日本の産業を支える大動脈である鉄鋼業界に、いま激震が走っています。国内の高炉大手3社が2020年3月期の業績見通しを相次いで下方修正し、厳しい現実が浮き彫りとなりました。特にJFEホールディングスが2019年11月12日に発表した通期予想は、純利益が前期比80%減という衝撃的な内容です。世界経済の減速が影を落とす中、鉄の巨塔たちがかつてない苦境に立たされています。
ネット上では「JFEの利益ゼロは信じられない」「日本のものづくりは大丈夫か」といった驚きの声が広がりました。

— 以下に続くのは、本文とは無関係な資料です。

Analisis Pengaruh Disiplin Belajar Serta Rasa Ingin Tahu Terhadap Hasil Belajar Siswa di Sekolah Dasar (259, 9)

これまで安定した収益を誇ってきた鉄鋼事業が、なぜここまで急速に冷え込んでしまったのでしょうか。その背景には、一企業の努力だけでは抗いきれない複合的な要因が絡み合っています。編集部としても、この急激なブレーキは日本の景気全体を左右する重大な局面だと捉えています。
世界景気の減速と「安値攻勢」が招いた利幅の縮小
苦境の最大の要因は、世界的な鋼材需要の減退と市況の悪化にあります。ここでいう「市況」とは、市場における取引価格の動向を指しますが、現在はロシアやインドなどから安価な鋼材がアジア市場へ大量に流入している状態です。これにより販売価格が抑え込まれる一方で、原材料のコストは高止まりしています。この「利幅」、つまり売値と原価の差額が削られていることが、各社の収益を激しく圧迫しているのです。
特にJFEは、2003年の発足以来守り続けてきた鉄鋼事業の黒字が、今期はゼロになる見通しを示しました。寺畑雅史副社長が「底打ちの兆しが見えない」と語る通り、産業機械や建築向けといった国内需要の弱含みに加え、海外の自動車向け需要も振るいません。これを受けて同社は、粗鋼生産量を計画から100万トン減らす生産調整を決断しました。需要がない中で作り続けるリスクを回避する苦渋の選択と言えるでしょう。
相次ぐ災害と設備トラブルが追い打ちをかける
追い打ちをかけたのが、2019年に発生した大型台風などの自然災害や相次ぐ設備トラブルです。日本製鉄では、台風による設備の破損や火災事故の発生により、その復旧コストが利益を大きく削る形となりました。工場の稼働が止まれば損失が出るだけでなく、修理のために莫大なキャッシュが出ていきます。こうした不測の事態が、市場環境の悪化という弱り目に祟り目の状況を作り出してしまいました。
神戸製鋼所も例外ではなく、鉄鋼のみならずアルミ・銅事業でも自動車や半導体分野の需要減に直面しています。今期2度目となる下方修正を余儀なくされ、経常利益の見通しはついにゼロまで引き下げられました。経済の先行指標とも呼ばれる鉄鋼や素材の冷え込みは、実体経済が予想以上に厳しい局面に差し掛かっていることを警告しているのかもしれません。
構造改革への決断と未来への布石
この難局を乗り切るため、各社は組織の再編に動き出しています。日本製鉄は2020年4月1日付で、全国16カ所の製鉄所組織を6つに集約する大規模な再編を断行する予定です。生産の最適化を図り、固定費を削減して収益力を高める狙いがあります。一方のJFEは、現状の2製鉄所体制を維持しつつ、まずは生産調整による在庫の適正化を優先する構えを見せています。
鉄鋼各社が示す「利益ゼロ」という数字は、単なる一時的な不調ではなく、産業構造の変化や国際競争の激化を象徴しているように感じます。かつて「鉄は国家なり」と言われた通り、鉄鋼業の再起は日本経済の復活に不可欠です。厳しい冬の時代にどれだけ筋肉質な体質へ改善できるかが、次の成長期に再び高く飛ぶための鍵となるでしょう。今後の各社の巻き返しに期待が寄せられています。